## Exercise directions
Can you rewrite the 1 Corinthians excerpt from the words "So, it is rather" through "in total disarray.", putting "gift of the Spirit" in place of "spiritual gift"?

## Page extract

+ + +

1Paul, called to be an apostle of Christ Jesus by the will of God, and our brother Sosthenes, 2To the church of God in Corinth, to those sanctified in Christ Jesus and called to be holy, together with all those everywhere who call on the name of our Lord Jesus Christ—their Lord and ours: 3Grace and peace to you from God our Father and the Lord Jesus Christ. 4I always thank God for you because of his grace given you in Christ Jesus. 5For in him you have been enriched in every way—in all your speaking and in all your knowledge—6because our testimony about Christ was confirmed in you. 7Therefore you do not lack any spiritual gift as you eagerly wait for our Lord Jesus Christ to be revealed. 8He will keep you strong to the end, so that you will be blameless on the day of our Lord Jesus Christ. 9God, who has called you into fellowship with his Son Jesus Christ our Lord, is faithful.  (1 Corinthians 1.1-9 NIV)

Exegesis of the Text

We have read enough letters in the New Testament to know what to expect in the introduction. We know the writer is going to identify himself and the recipients of the letter and then give some sort of greeting or blessing or well wishes. But in this case, since we know the gravity of the issues at hand, the way that Paul begins this letter is intentional. He is writing to a congregation that is resisting his leadership. He is writing a congregation that is less than holy in so many different ways. He is writing a congregation that is fighting over spiritual gifts. And, he is writing a congregation that is greatly confused about what happens when this life comes to an end.

So, it is rather remarkable that Paul opens this letter with such words as “sanctified in Jesus and called to be holy,” or “I always thank God for you,” or “you do not lack any spiritual gift,” or “He will keep you strong to the end,” or “God has called you into fellowship with His Son.” In those five statements alone, Paul describes the church as they ought to be instead of as they currently are. While called to be holy, they are not. While not lacking any spiritual gift, the gifts are not being effective for the building up of the body. And the fellowship of the body is in total disarray.

And here we see the genius and wisdom of Paul. He frames the confrontational words to come with the perfect calling of the church. Paul lifts up their eyes to see the bigger picture before getting down to the details of their failures. He reminds them of the greatness of God and the beauty of His bride before pointing out their own stumbling.

+ + +

Dataset rows:
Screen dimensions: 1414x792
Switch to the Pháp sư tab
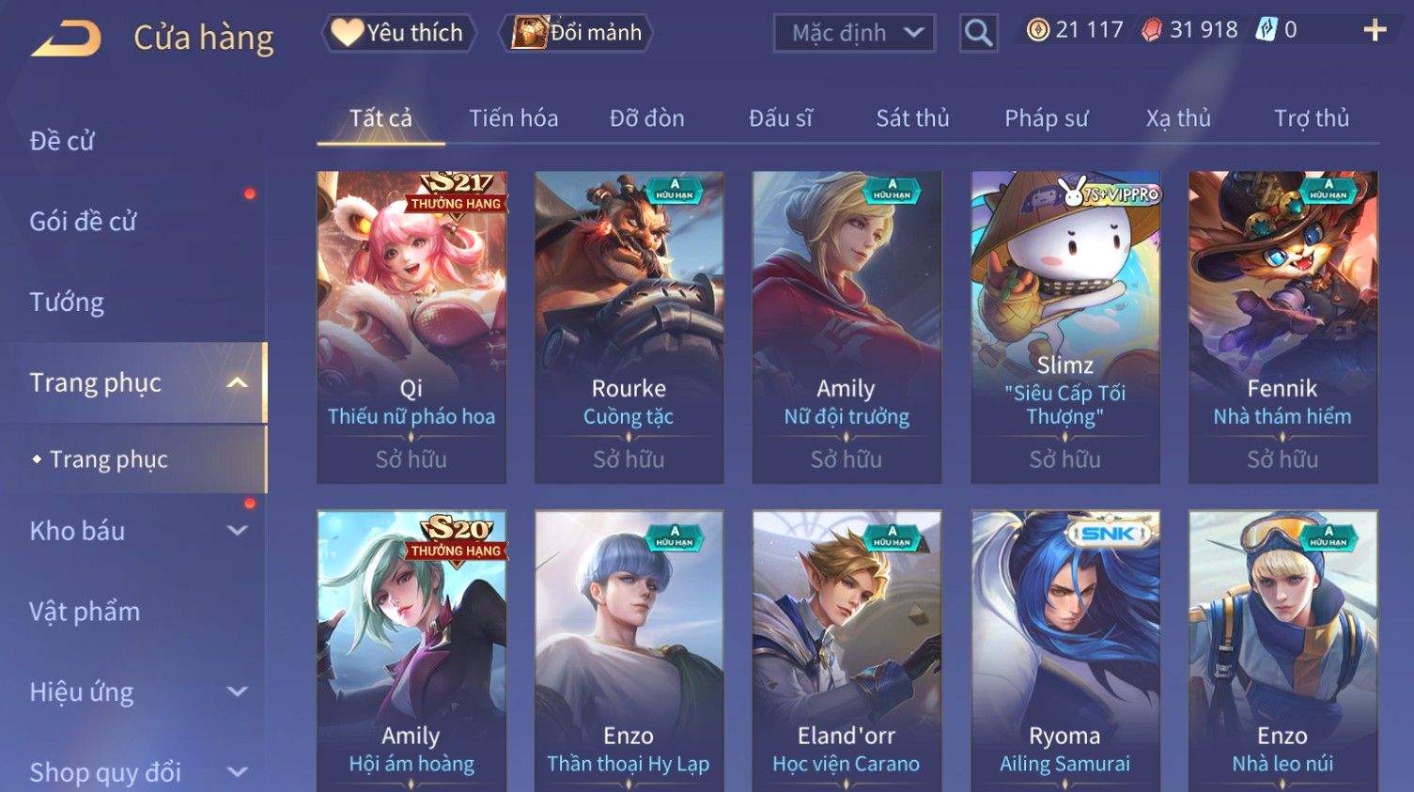pos(1046,118)

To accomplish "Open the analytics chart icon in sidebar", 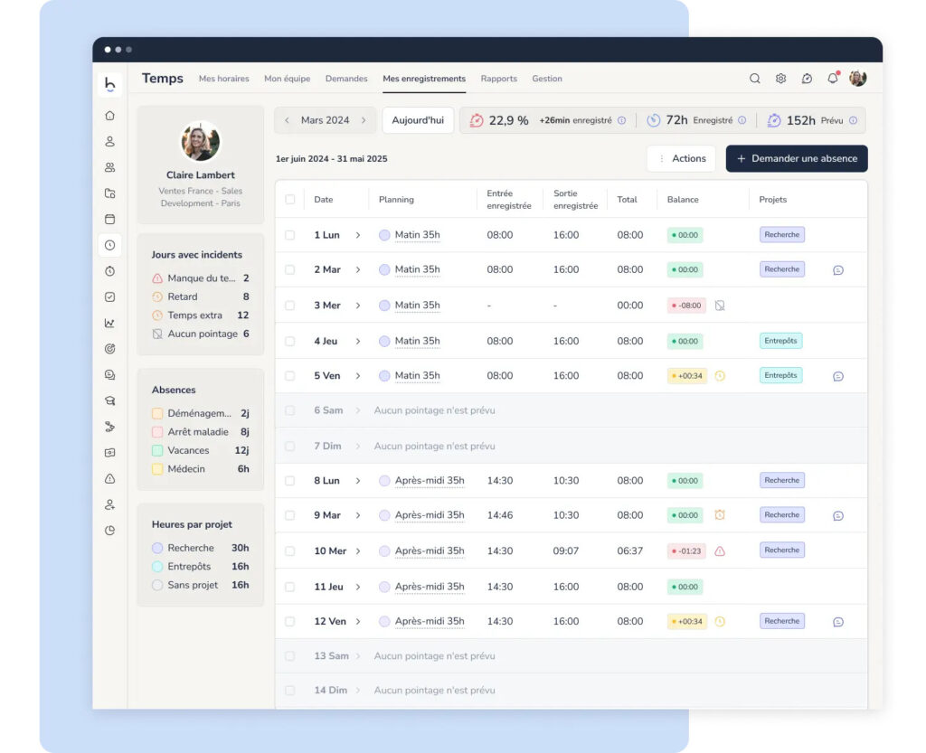I will click(109, 323).
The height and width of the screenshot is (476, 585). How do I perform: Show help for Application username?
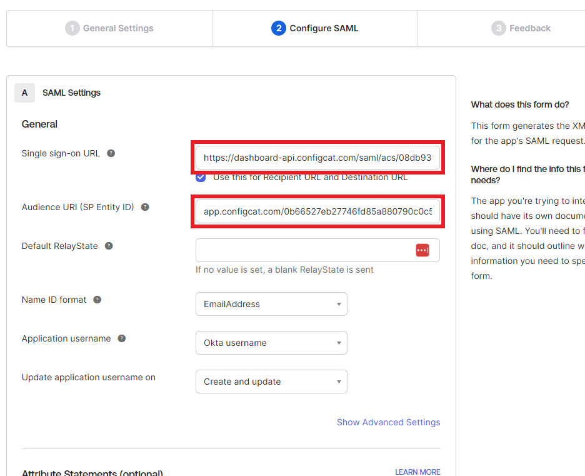[122, 338]
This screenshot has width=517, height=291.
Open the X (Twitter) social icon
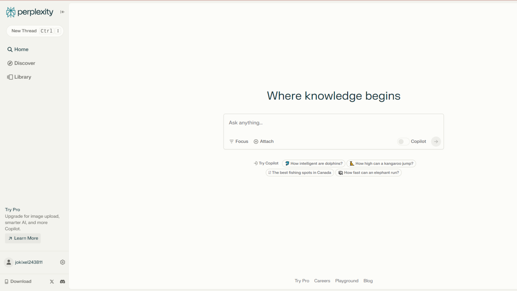tap(52, 282)
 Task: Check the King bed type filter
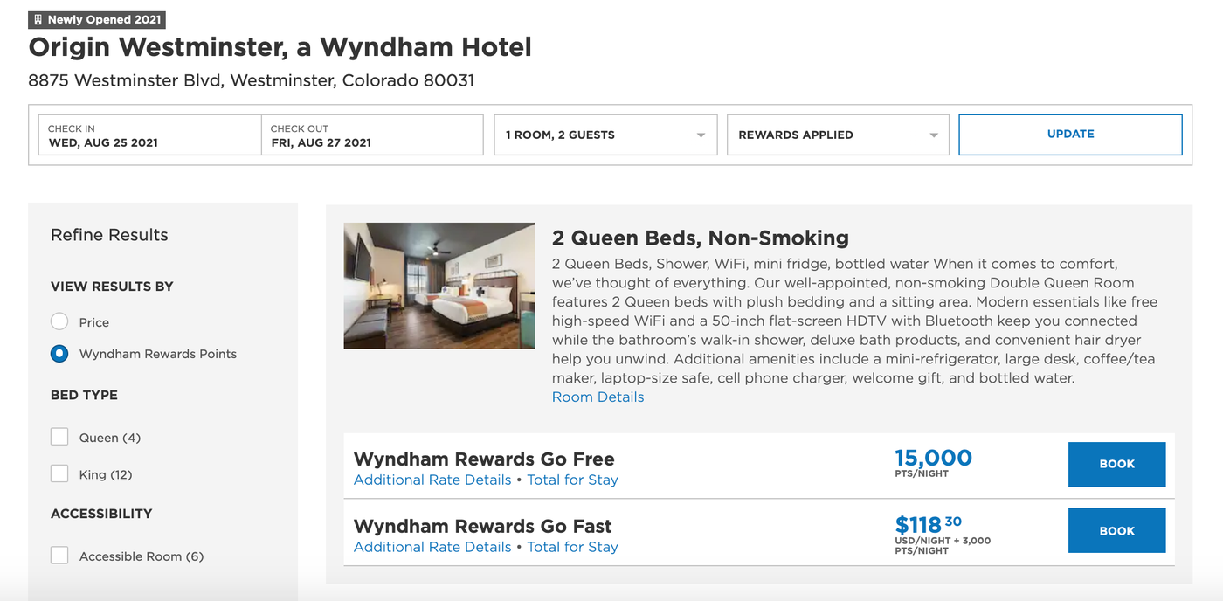click(x=59, y=473)
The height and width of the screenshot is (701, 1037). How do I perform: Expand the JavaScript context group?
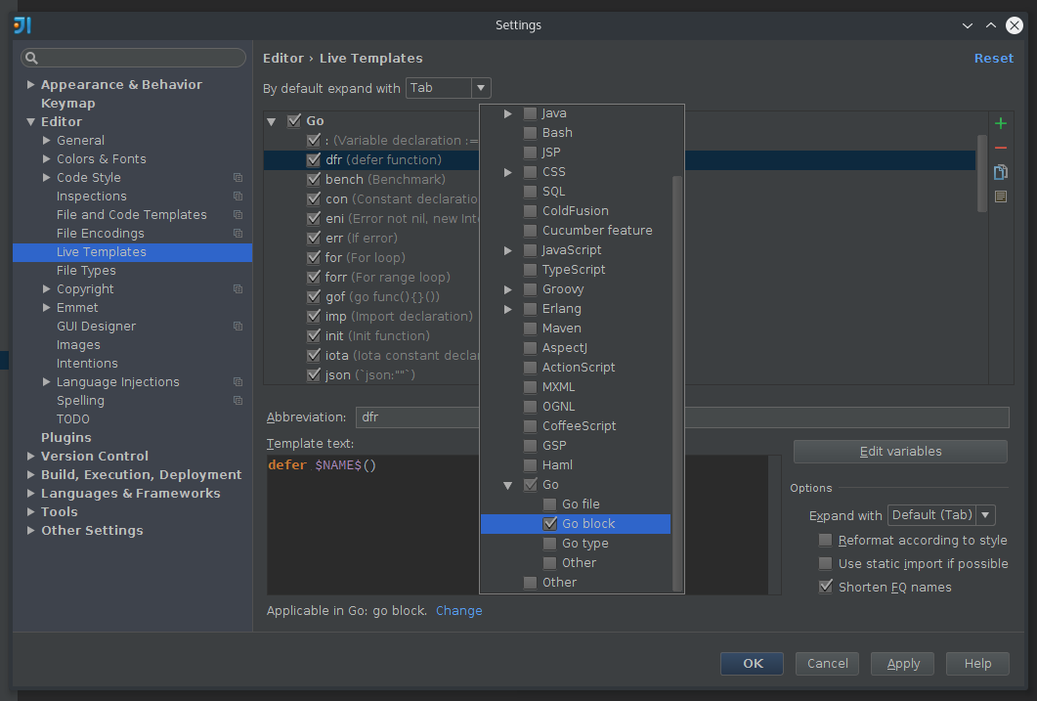[x=507, y=249]
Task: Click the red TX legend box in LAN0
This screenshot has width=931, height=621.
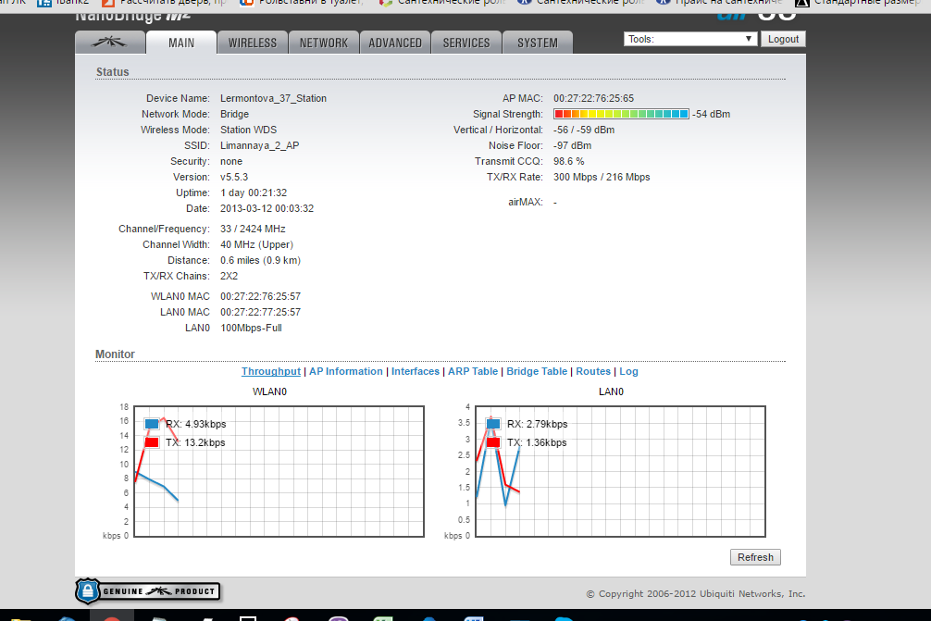Action: pos(493,442)
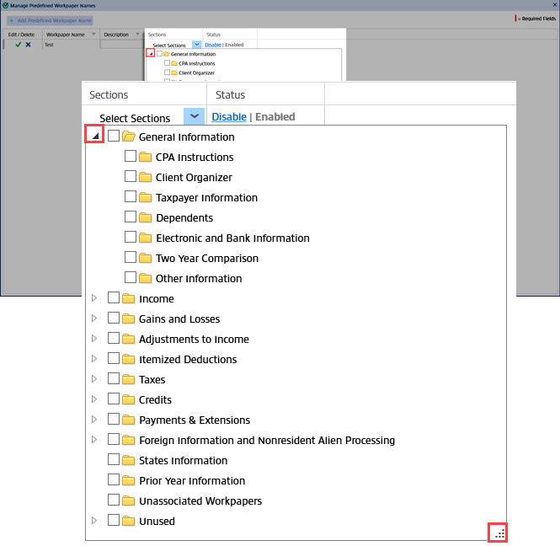Click the blue X to cancel editing
This screenshot has width=560, height=546.
click(28, 45)
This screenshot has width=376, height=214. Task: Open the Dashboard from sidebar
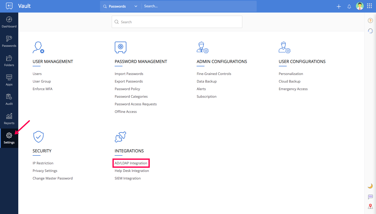tap(9, 22)
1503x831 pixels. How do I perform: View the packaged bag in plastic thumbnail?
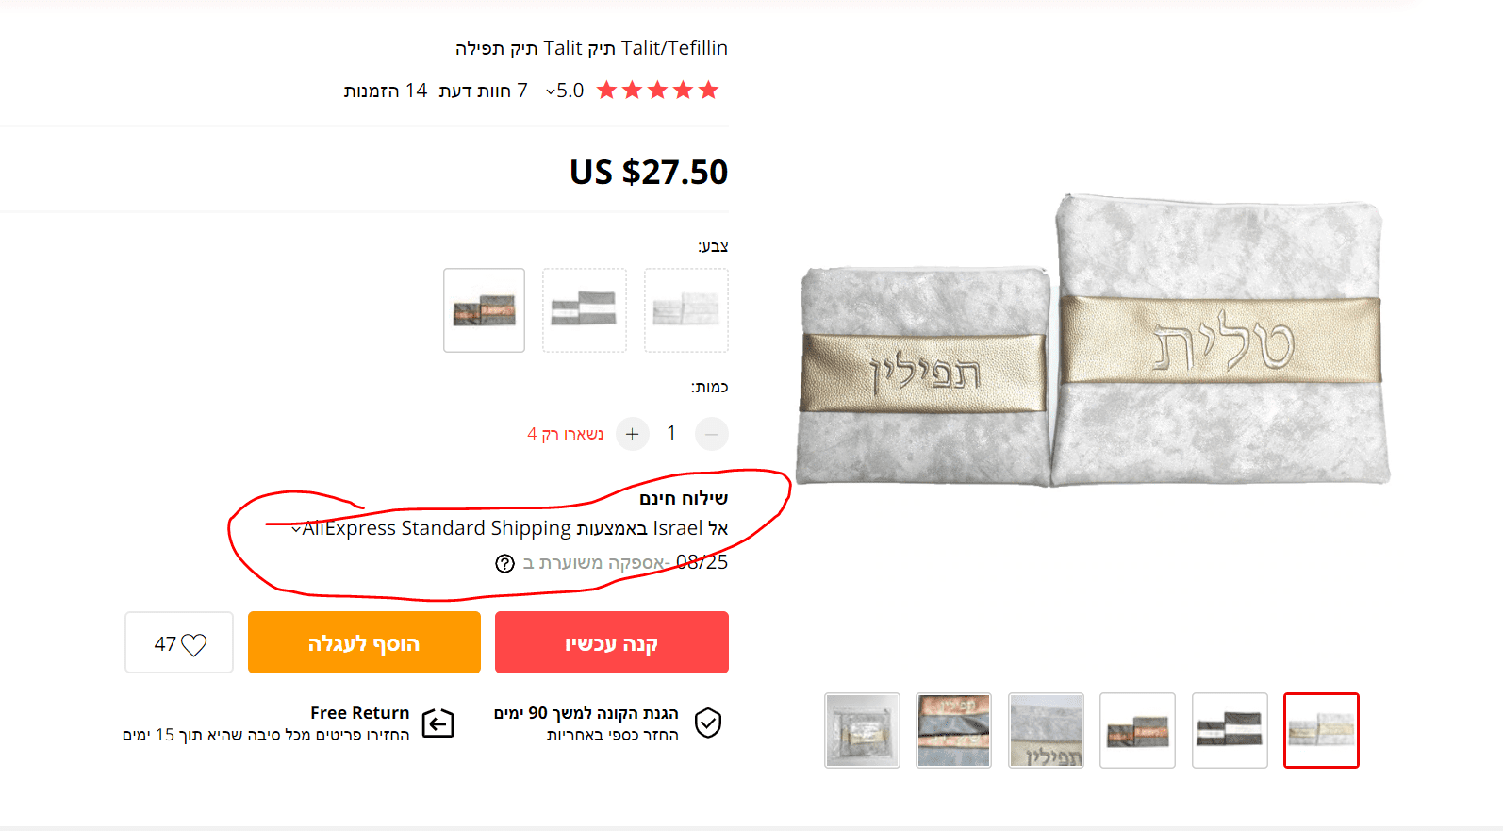(862, 730)
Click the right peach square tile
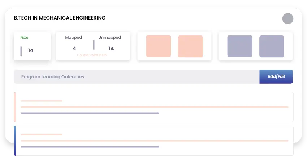This screenshot has width=307, height=163. (190, 46)
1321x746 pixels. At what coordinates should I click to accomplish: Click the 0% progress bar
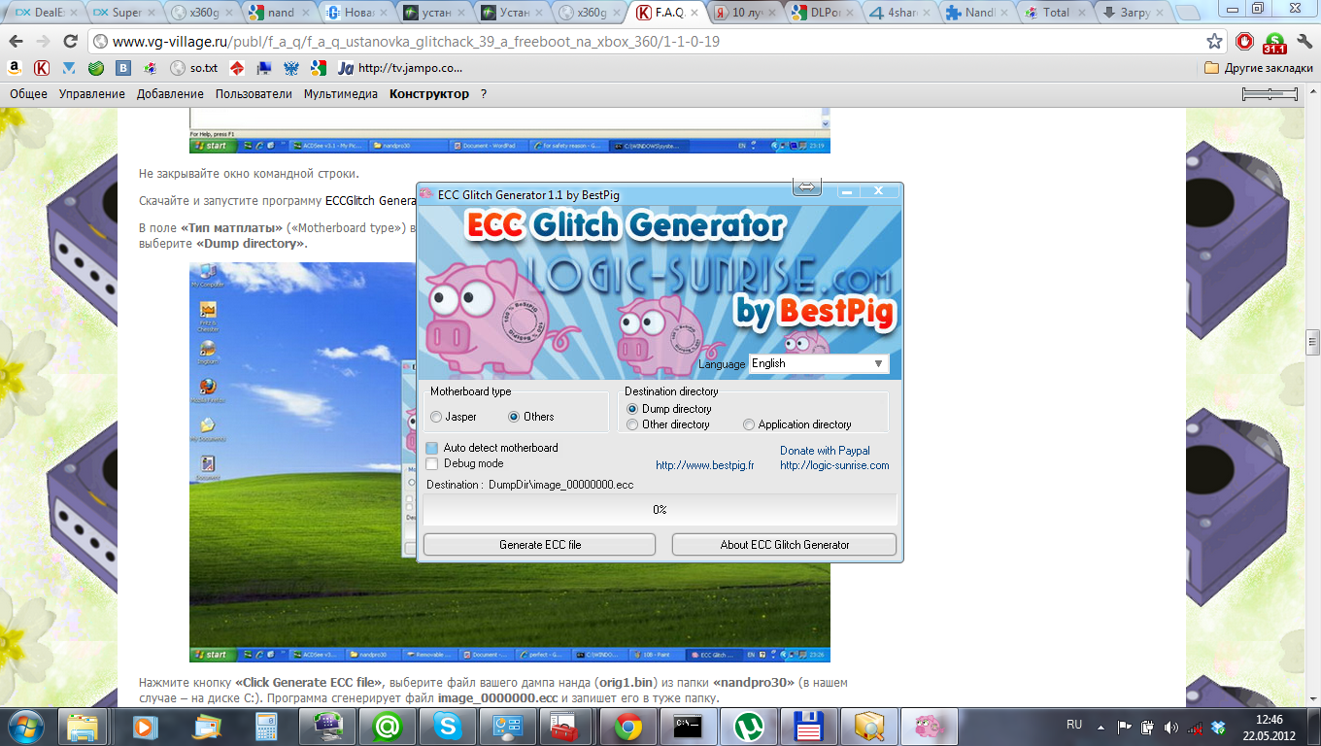click(660, 510)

+ + +

## Reply to the exercise
So, it is rather remarkable that Paul opens this letter with such words as “sanctified in Jesus and called to be holy,” or “I always thank God for you,” or “you do not lack any gift of the Spirit,” or “He will keep you strong to the end,” or “God has called you into fellowship with His Son.” In those five statements alone, Paul describes the church as they ought to be instead of as they currently are. While called to be holy, they are not. While not lacking any gift of the Spirit, the gifts are not being effective for the building up of the body. And the fellowship of the body is in total disarray.